Isaiah describes the deplorable condition of the Land after the invader had left his mark upon it. In that day, a man will keep alive a young cow and two goats (7:21). This represents a time of judgment on the nation of Judah. The phrase, in that day, is often used to refer to the time of extreme judgment in the Great Tribulation just before the Messiah returns (as in 4:2). But sometimes as we see here, it refers to the near historical future judgment at the end of a particular time period. Here it refers to the judgment to come on the nation of Judah very soon.
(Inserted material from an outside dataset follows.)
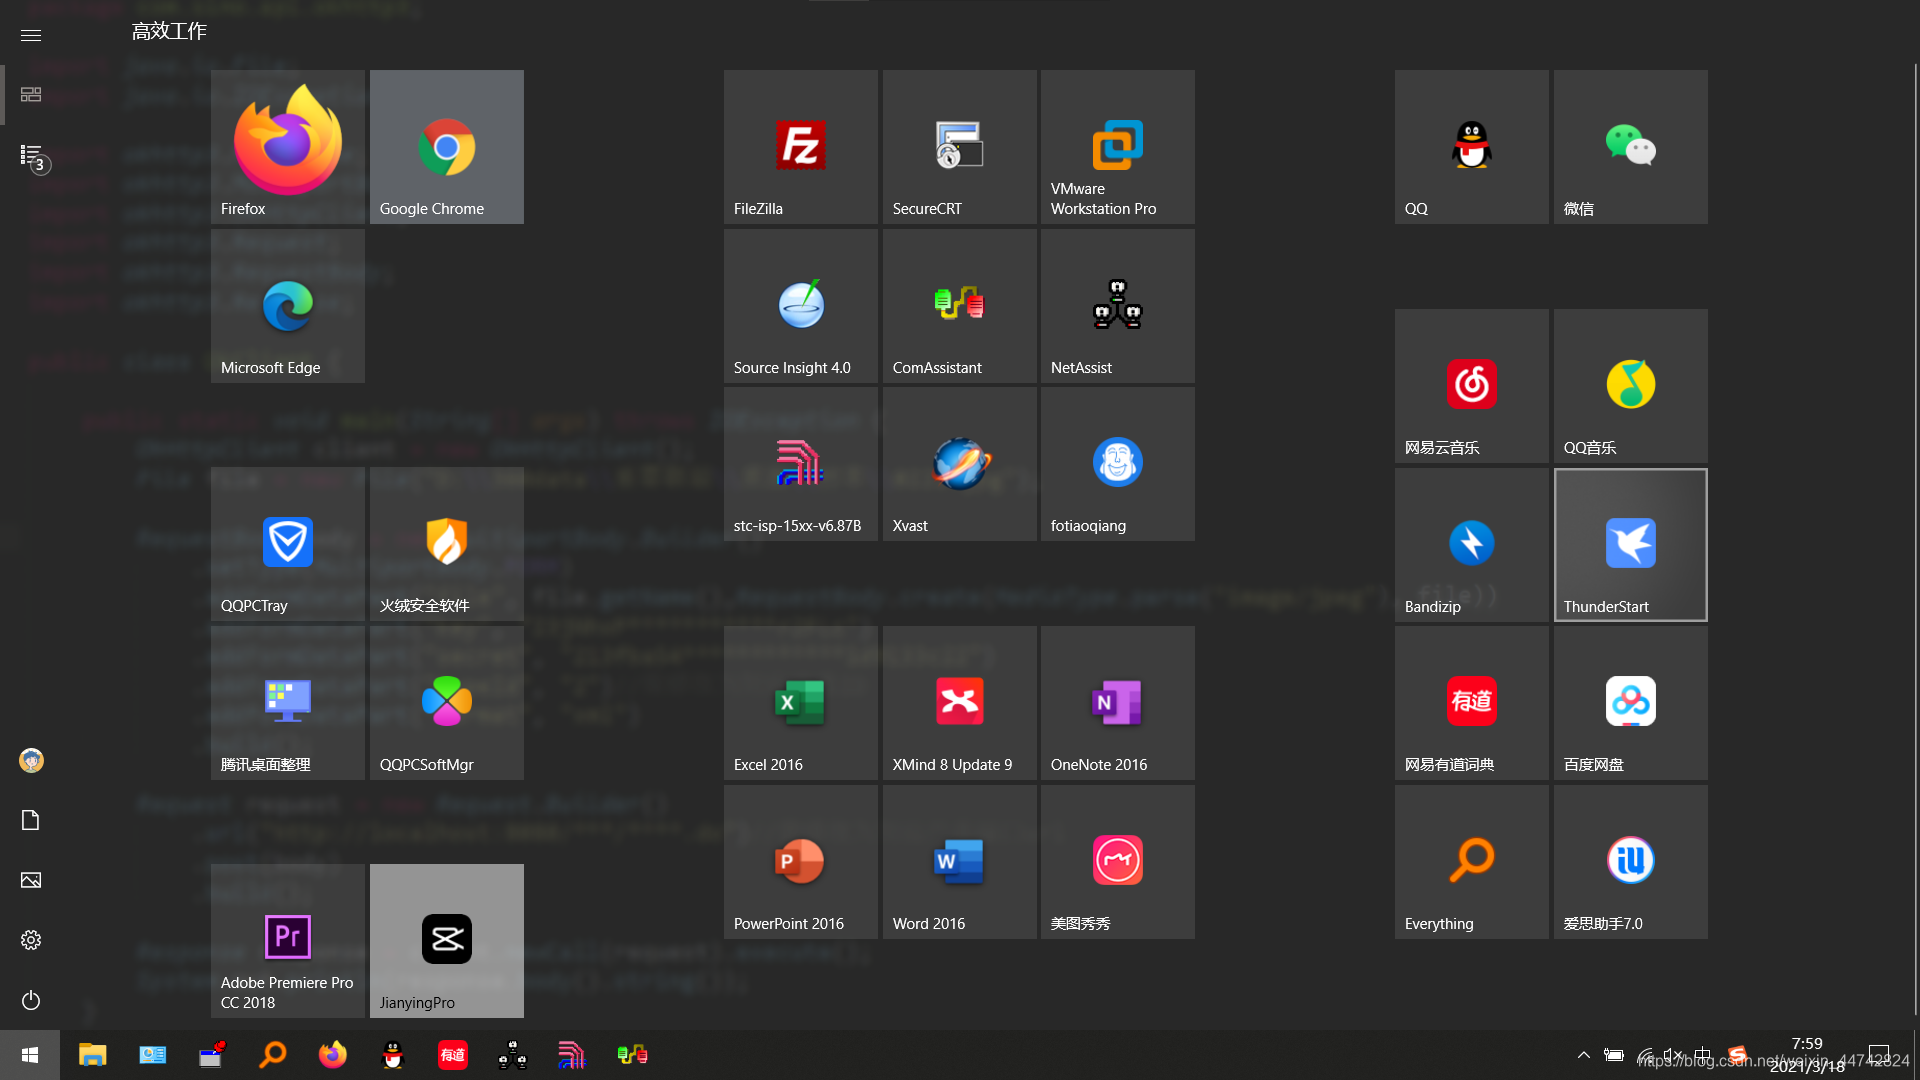Launch the XMind 8 Update 9 tile

959,703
And because of the abundance of the milk they give, he will have curds to eat. All who remain alive in the Land will eat curds and honey (7:22). Agricultural activity ceased, primitive conditions returned, and the survivors of the storm and strife were living precariously on the produce of their flocks. The abundance of milk was a troubling factor, not a good one. With so many animals dying, a farmer’s young cow and two goats would have no young to nurse; therefore, the milk (and curds from it) would be plentiful for the people. Honey would also be abundant because wild flowers would grow in the deserted fields and bee swarms would be more common. All this would fulfill the sign given to Ahaz by Isaiah (7:15) that he will eat curds and honey. Although Ahaz, through his human wisdom and political maneuvering, had plunged the nation into despair, God was still with His people. The survivors, although few, would be provided for.
In that day, in every place where there were a thousand vines worth a thousand silver shekels, there will be only briers and thorns (7:23). In addition, the farmers would have no crops because the farmland was destroyed. The vineyards would be ruined along with the farmland and only briers and thorns, would grow.
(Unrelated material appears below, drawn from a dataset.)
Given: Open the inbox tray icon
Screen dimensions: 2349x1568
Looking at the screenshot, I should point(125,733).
Judah would revert to wilderness. Men will go there with bow and arrow, for the Land will be covered with briers and thorns (7:24). To go there without any protection would be to invite attack from wild animals. The only thing the Land would be good for was hunting. Because it was covered with briers and thorns no farming was possible.
As for all the hills once cultivated by the hoe, you will no longer go there for fear of the briers and thorns; they will become places where cattle are turned loose and where sheep run (7:25). The Land would only be good for grazing cattle and sheep. In 7:23-25 the devastation of the crops is seen. The farmers would have no crops because of the ruined farmland. That which was productive becomes only useful for hunting wild game or grazing by cattle and sheep, but not for planting. The vineyards would be ruined along with the cultivated land, and only briers and thorns, mentioned three times here, would grow.
There is a fascinating sequel to this story that will be fulfilled almost two decades later. Go back and read 7:3 again. A specific spot is mentioned where the confrontation took place between Isaiah the prophet, and Ahaz the king. At that one spot Ahaz was given the option. Trust in God or trust in Assyria. Ahaz made the wrong choice and ended up under the Assyrian yoke. Later he dies and his son, Hezekiah, becomes king. Hezekiah was still laboring under the Assyrian yoke for which his father waAssyrians responsible. Against Isaiah’s advice and prophecies, Hezekiah rebelled against the Assyrians, and the Assyrians raided the Land. Forty-six cities were destroyed by the invasion. Then only Jerusalem was left. Sennacherib sent his field commander with a large army from Lachish to King Hezekiah at Jerusalem. Then the commander stopped at the aqueduct of the Upper Pool, on the road to the Washerman’s Field (36:2). At the very place where Ahaz made the fatal choice of putting Judah under the Assyrian yoke, the field commander of the Assyrian army confronted Hezekiah. But the son makes the right decision that his father did not make. Hezekiah made the decision to trust ADONAI, and God delivered Hezekiah and Jerusalem, just like He had wanted to do if Ahaz had acted in faith (Chapters 36 and 37).